__What you have to do__
Pictures aside, each record should be reproduced exactly.

__Records provided__
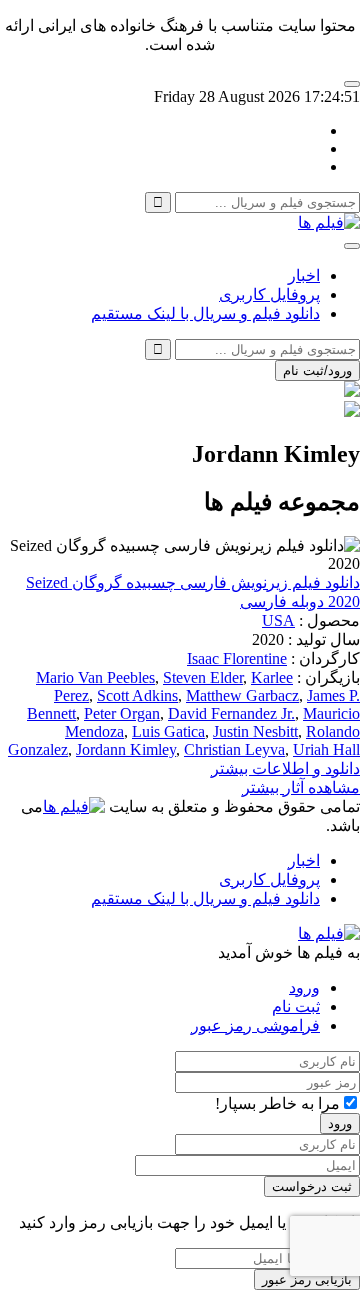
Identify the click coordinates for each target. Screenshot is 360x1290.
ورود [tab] (304, 987)
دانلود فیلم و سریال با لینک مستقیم (205, 313)
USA (278, 620)
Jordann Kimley (126, 749)
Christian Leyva (234, 749)
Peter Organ (122, 713)
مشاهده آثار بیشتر (301, 787)
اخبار (304, 275)
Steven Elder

__Reply__
Identify the click coordinates for each target. Screenshot is 360x1290.
ورود [tab] (304, 987)
دانلود فیلم و سریال با لینک مستقیم (205, 313)
USA (278, 620)
Jordann Kimley (126, 749)
Christian Leyva (234, 749)
Peter Organ (122, 713)
مشاهده آثار بیشتر (301, 787)
اخبار (304, 275)
Steven Elder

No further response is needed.